Exercise task.
Quote the data below word for word, and leave the pictures out of your answer.

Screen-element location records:
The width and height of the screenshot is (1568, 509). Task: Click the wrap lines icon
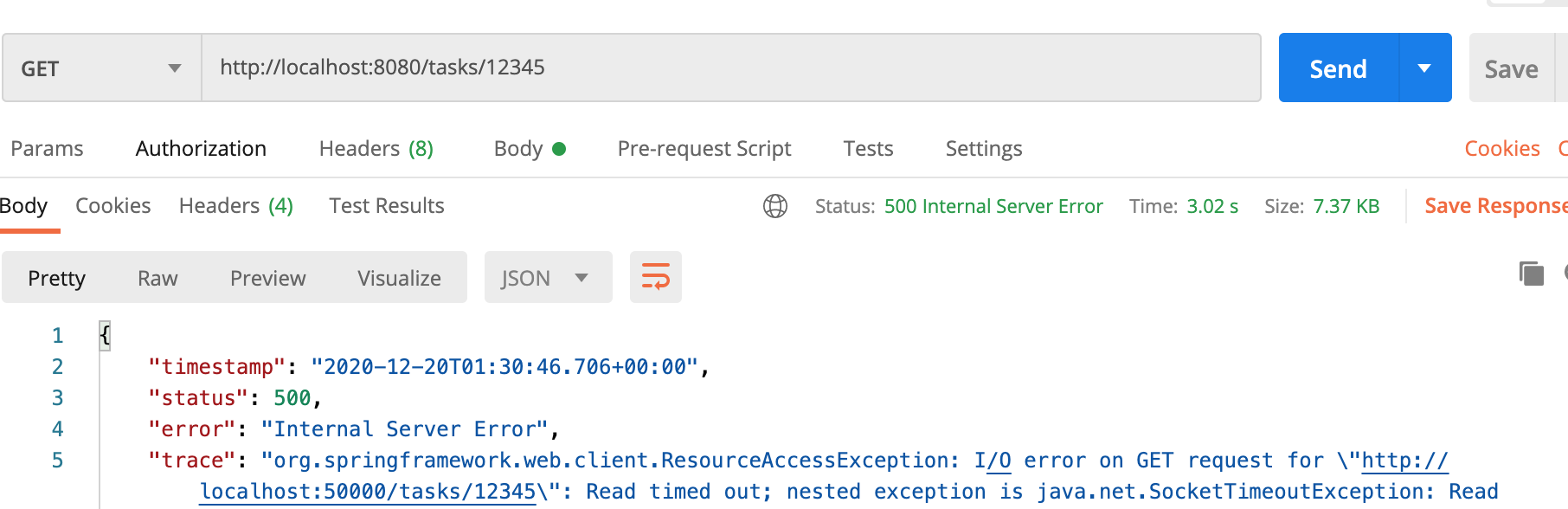pos(655,277)
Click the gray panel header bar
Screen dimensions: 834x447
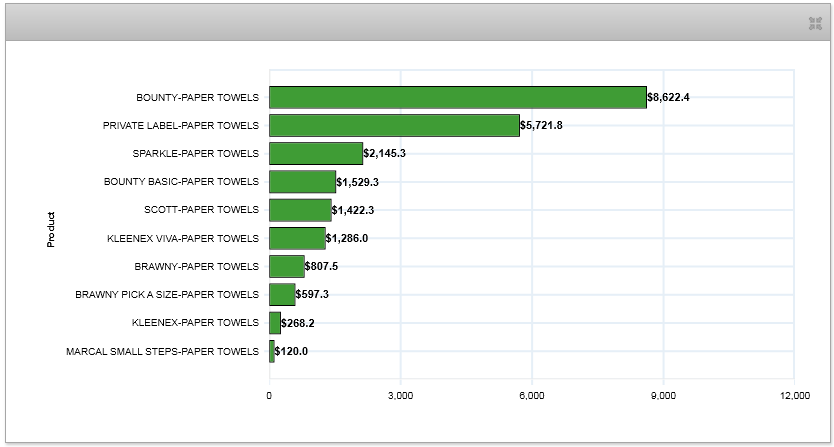(x=400, y=24)
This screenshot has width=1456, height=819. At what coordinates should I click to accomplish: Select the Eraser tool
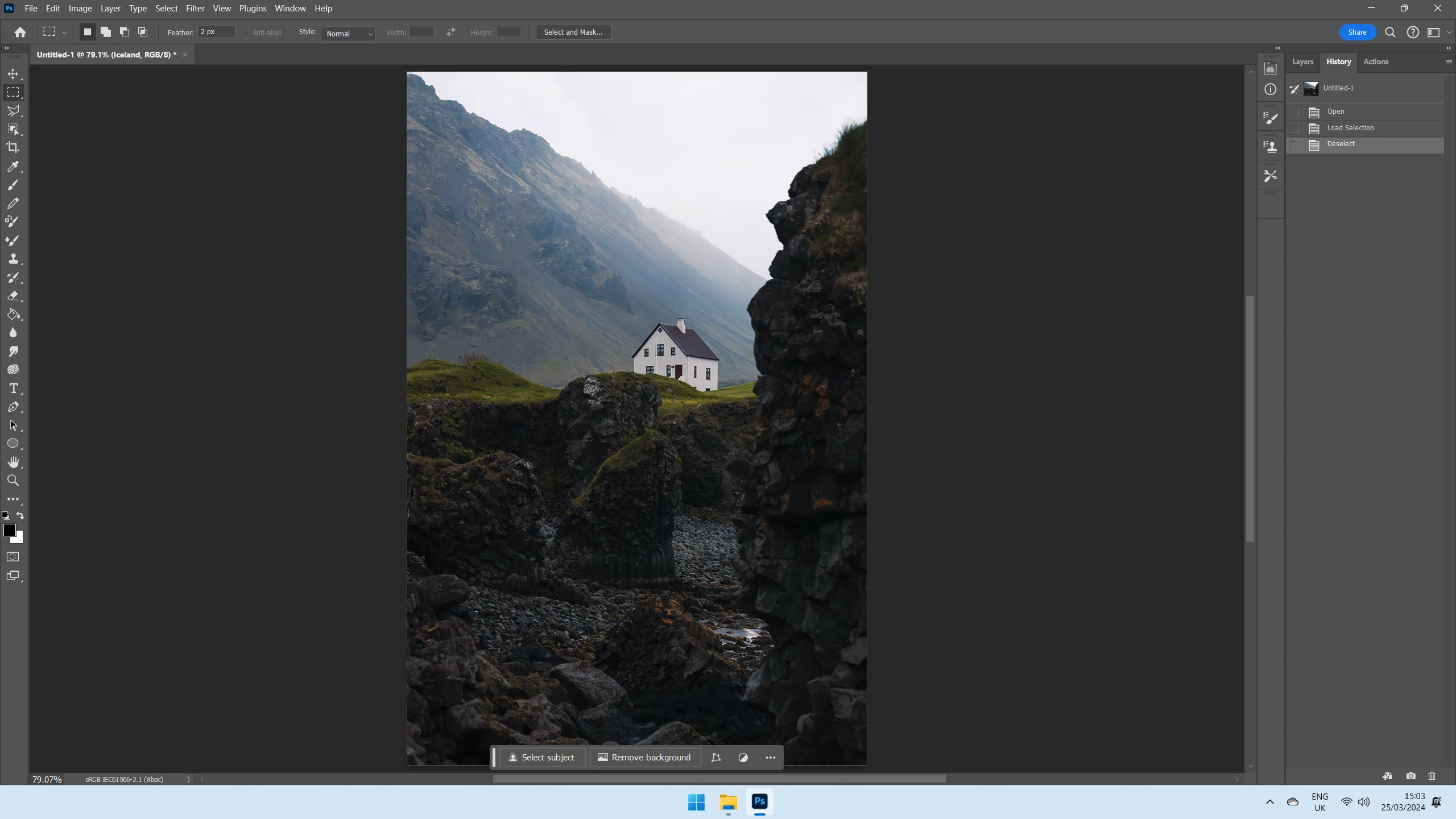tap(13, 296)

Result.
The width and height of the screenshot is (1568, 509). Task: Click the wrap lines icon
pos(655,277)
Click the gray panel header bar
Screen dimensions: 834x447
(x=400, y=24)
This screenshot has width=1456, height=819. At what coordinates should I click to accomplish: Select the Eraser tool
tap(13, 296)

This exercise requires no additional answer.